Como se sabe, Pierre Lévy via com muito otimismo a perspectiva da criação de uma certa “inteligência coletiva” através do desenvolvimento das tecnologias de informática e comunicação, de certo modo prolongando as boas profecias que fazia o também otimista Marshall McLuhan. Segundo Lévy,

“o desenvolvimento da comunicação assistida por computador e das redes digitais planetárias aparece como a realização de um projeto mais ou menos bem formulado, o da constituição deliberada de novas formas de inteligência coletiva, mais flexíveis, mais democráticas, fundadas na reciprocidade e o respeito das singularidades. Neste sentido, poder-se-ia definir a inteligência coletiva como uma inteligência distribuída em toda parte, continuamente valorizada e sinergizada em tempo real.” (LÉVY: 96) Pode ser que um otimismo tão grande se preste ao escárnio de alguns, mas poucos negariam o fato de que a Internet permite a criação de conteúdos através de várias mãos e vários cérebros, dispersos no espaço e separados no tempo, de modo que tem todo sentido do mundo falar em uma “inteligência coletiva”, distribuída em toda parte, que produz (e não pára nunca de produzir) novos conteúdos. Pensemos em qualquer website jornalístico exclusivamente virtual e no modo como há a possibilidade de que as matérias ali veiculadas tenham sido produzidas nos

mais diversos estados da nação, ou mesmo no exterior, juntando-se ali naquele espaço da Web.

“Tanto quanto a pesquisa utilitária de informação, é essa sensação vertiginosa de mergulhar no cérebro comum e dele participar que explica o entusiasmo pela Internet. Navegar no ciberespaço equivale a passear um olhar consciente sobre a interioridade caótica, o ronronar incansável, as banais futilidades e as fulgurações planetárias da inteligência coletiva. O acesso ao processo intelectual do todo informa o de cada parte, indivíduo ou grupo, e alimenta em troca o do conjunto. Passa-se então da inteligência coletiva ao coletivo inteligente.

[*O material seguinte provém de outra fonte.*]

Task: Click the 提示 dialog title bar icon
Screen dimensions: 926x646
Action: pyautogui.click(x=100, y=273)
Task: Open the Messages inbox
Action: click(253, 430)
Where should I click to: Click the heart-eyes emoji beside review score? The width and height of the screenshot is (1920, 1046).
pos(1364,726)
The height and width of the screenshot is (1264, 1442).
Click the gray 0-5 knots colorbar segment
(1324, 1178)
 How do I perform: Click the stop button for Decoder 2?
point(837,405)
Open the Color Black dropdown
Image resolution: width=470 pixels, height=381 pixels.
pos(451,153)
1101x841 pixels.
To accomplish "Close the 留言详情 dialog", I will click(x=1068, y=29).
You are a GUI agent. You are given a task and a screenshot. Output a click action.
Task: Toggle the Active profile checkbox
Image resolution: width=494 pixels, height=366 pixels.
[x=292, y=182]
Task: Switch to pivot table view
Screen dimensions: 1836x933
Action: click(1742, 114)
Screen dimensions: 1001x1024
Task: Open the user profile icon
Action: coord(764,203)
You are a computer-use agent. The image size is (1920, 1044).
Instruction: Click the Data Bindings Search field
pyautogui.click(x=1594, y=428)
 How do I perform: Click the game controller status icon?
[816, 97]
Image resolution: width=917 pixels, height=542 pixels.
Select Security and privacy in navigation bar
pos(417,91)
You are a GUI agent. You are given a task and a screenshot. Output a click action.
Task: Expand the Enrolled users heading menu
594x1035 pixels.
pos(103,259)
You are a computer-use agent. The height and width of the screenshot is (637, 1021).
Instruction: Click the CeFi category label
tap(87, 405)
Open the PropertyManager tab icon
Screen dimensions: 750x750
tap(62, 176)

Apesar de numerosos aspectos negativos, e em particular o risco de deixar no acostamento da auto-estrada uma parte desqualificada da humanidade, o ciberespaço manifesta propriedades novas, que fazem dele um precioso instrumento de coordenação não hierárquica, de sinmergização rápida das inteligências, de troca de conhecimentos, de navegação nos saberes e de autocriação deliberada de coletivos inteligentes.” (117)

:: CONSIDERAÇÕES FINAIS ::

A chegada massiva dos computadores pessoais e da Internet em nossas sociedades e vidas pessoais transformou radicalmente o cenário coletivo e individual, tendo causado consequências irreversíveis no ramo da informação, um dos mais afetados pelas novas tecnologias e meios de comunicação. Observamos a veloz transformação e reestrututração das empresas responsáveis pela produção de

conteúdos jornalísticos em sua tentativa de adaptação à nova realidade – sendo que o jornalismo vem mudando de cara, por assim dizer, mas sem perder suas características marcantes nem seus valores tradicionais. Como mostramos neste trabalho, o webjornalismo é uma invenção relativamente recente, já que só a partir de meados dos anos 90 é que os primeiros experimentos sérios neste ramo foram realizados pela Agência Estado e pelo Grupo Folha, entre outras empresas, e após muitos erros e percalçoso jornalismo da Web foi mudando e evoluindo a fim de aproveitar de modo otimizado todo o campo de possibildiades aberto a ele. As características principais que definem esta nova era – o grande imediatismo, o papel fundamental da virtualidade, o decréscimo da relevância do espaço físico, a desterritorialização da informação, a transformação de átomos em bits, a interatividade e o papel mais ativo do receptor... - tornam o webjornalismo um campo repleto de potencialidades interessantes a serem desvendadas e exploradas.